I visited my local forest preserve recently (in a suburb of Chicago, IL) and found new signs every mile or so that read something to the effect of
Please stay on the trail so as to preserve the natural environment beyond the trail.
Part of the joy for me in visiting a piece of nature is to go off the trail from time to time, so I found this new notice a bid disheartening. This particular forest preserve is about 4 miles long and 0.25 miles wide with a small river/stream running through it, and has lots of deer within its boundaries. My initial guess about this new rule is that perhaps because of the small size of the preserve and the amount of people frequenting it, they needed to create this additional restriction to minimize the wear on the surrounding land/habitat.

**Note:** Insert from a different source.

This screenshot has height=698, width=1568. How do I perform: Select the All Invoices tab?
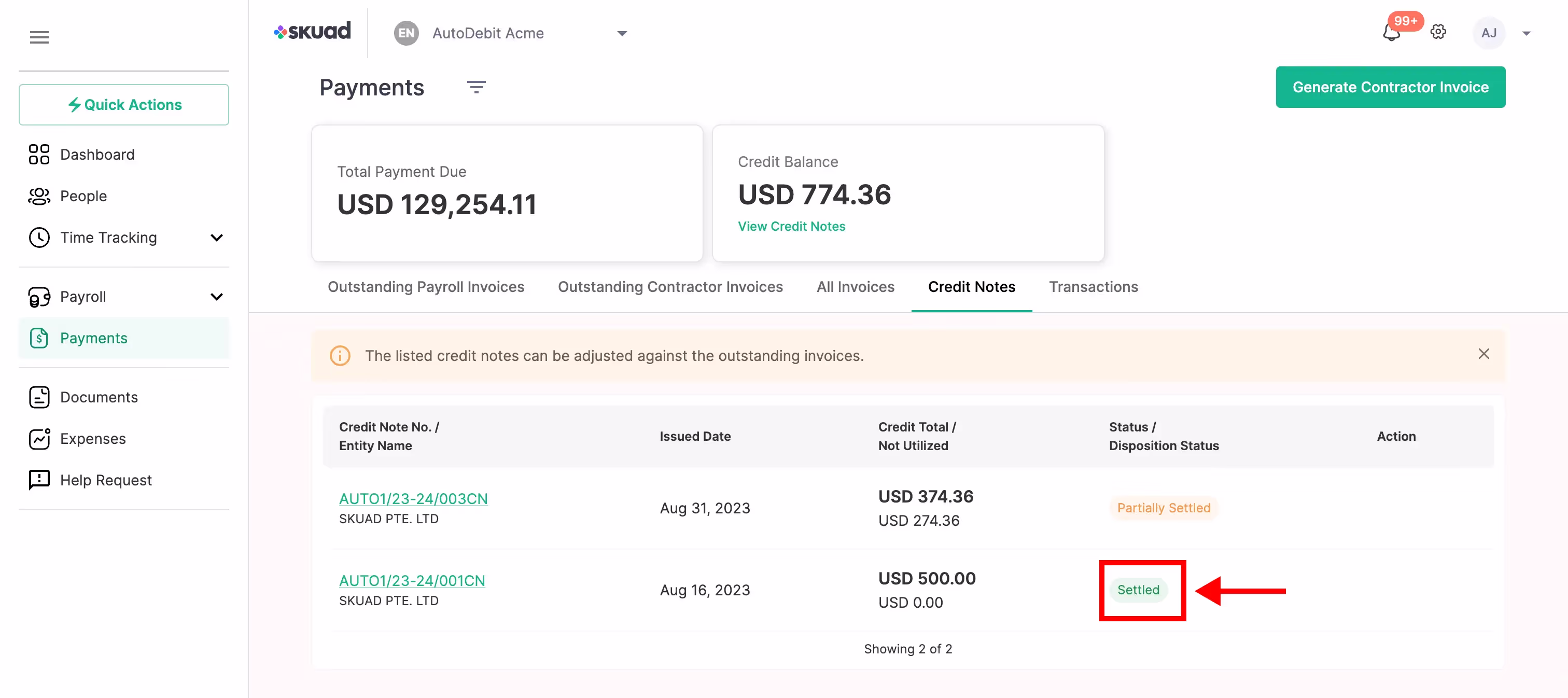(855, 287)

After doing Google search on "off trail hiking" I found at least one national park that says it's OK to do this on their property: Off Trail Hiking. So, I now know that "hiking exclusively on the trail" is not a universal rule in the US.
My original question: How common is this rule of staying strictly on the trail for forest preserves vs. a state/federal forest park?
My updated question (based on some responses below): How to know whether it is alright to hike off-trail in a particular nature area when there is no signage saying otherwise?
Followup: The comments below inspired me to take the basic hour-long Awareness Course from the "Leave No Trace" website: Online Awareness Course. I thought it was very informative in addition to the other info on that site, and helped address my question.